According to the undisputed evidence adduced at the trial in March, 1960 the acci-

[238]*238dent occurred at 4:25 P.M., when evening; traffic from the west, or from downtown Tulsa, to its residential areas, was becoming heavy. For the control of such traffic on Admiral Boulevard, there is a traffic light at its intersection with Lewis Avenue, which is one block east of the Admiral-Gillette intersection. Due to the fact that this light had changed from green to red, just before the accident, there was, along the northern side of several motor vehicles parked parallel to the south curbing of Admiral Boulevard, a continuous line of eastbound motor vehicles extending from that traffic light, back west from it, more than a block. When Lay, after stopping his auto at the stop sign on Gillette Street, drove it north on that Street into its intersection with Admiral Boulevard, he “threaded” it through a gap, the width of Gillette Street, in the aforesaid Admiral Boulevard line of traffic stopped by the Lewis Avenue traffic light. He testified that, while his car was stopped at the stop sign on Gillette, he had no difficulty in seeing to his right, east on Admiral, but he admitted he could not see all the way east to Lewis Avenue. He further testified that before the collision occurred he never saw the bus approaching from the east on Admiral.

According to the testimony of the plaintiff, defendants’ west-bound bus reached Lewis Avenue, on Admiral Boulevard, many blocks after he boarded it; and when it approached the traffic light at the intersection of these two streets, the light’s amber glass was shining, so the bus speeded up to get past said intersection before said light changed from amber to red; and it did not stop until the collision with the Lay car. Plaintiff testified, in substance, that in his opinion the bus was traveling “thirty to thirty-five miles an hour” while crossing that intersection; and, when asked if he had an opinion as to the bus’s speed in the next block west of said intersection “ * * down near the accident, but just before * * * ” the bus’s brakes were applied, he answered: “Oh, probably the same speed, thirty.”

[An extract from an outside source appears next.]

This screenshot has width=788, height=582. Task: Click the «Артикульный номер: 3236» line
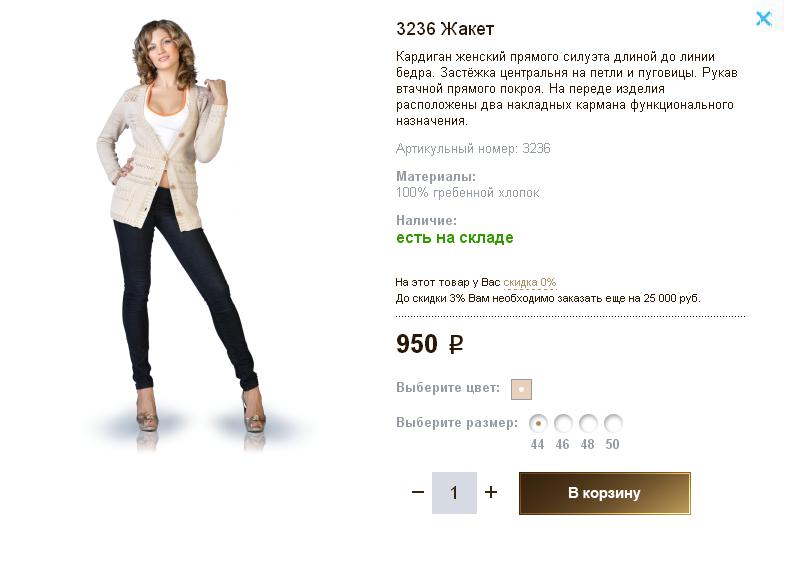[473, 149]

The testimony of other witnesses called by plaintiff, including another passenger on the bus, tended to corroborate plaintiff’s testimony that, immediately before the collision, the bus was traveling at a higher rate of speed than prescribed by Section 63(c) of Art. 7, Ordinance No. 7110, supra, but the only one, to which we need to specifically allude, was Mrs. Alva Bailey. During her direct examination, she was neither interrogated, nor testified, as to any fact bearing upon the speed of the bus, the cause of the collision, or any negligence, or lack of it, on the part of either the bus driver or the motorist Lay. In other words, her testimony was absolutely negative as to the material facts concerning either of those subjects, or issues. Figuring prominently in her cross examination however was a written statement concerning the accident, she had previously signed. The statement, in handwriting, and marked as Defendants’ Exhibit No. 1, was as follows:

“Feb. 7, 1958
Tulsa, Okla.
“My name is Mrs. W. M. (Alva) Bailey. I am a married American female, 54 years of age. I live at 1714 E. 32nd St. No. (C H21620)
“On Feb. 1, 1958 at about 5 :00 P.M. I was a passenger on an MK & O Bus when it was involved in an accident. I was sitting down in the first seat behind the back door on the right side.
“I don’t know what happened but suddenly the bus slowed and swerved and I hit the left side of my face on a steel bar, I also wrenched my right knee.
“I really don’t believe that the bus driver was at fault. He was driving slowly and watching what he was doing.
“I didn’t see the other car which hit the bus until after I was hurt.
“Have you Read The Above? Yes.
“Is it True & Correct? -Yes.
“Signed Mrs. Wm (Alva) Bailey.” (Emphasis ours).
[239]*239Mrs. Bailey’s cross examination by Mr. Best, counsel for defendants — sometimes interrupted by Mr. Elder, plaintiff’s attorney — is in material part as follows:
“ * * * Q. * * *, Mrs. Bailey, * * *, I hand you what has been marked as defendants’ exhibit 1. Is this your signature ?
“A. That’s right.
* * * * * *
“Q. And did you make this statement?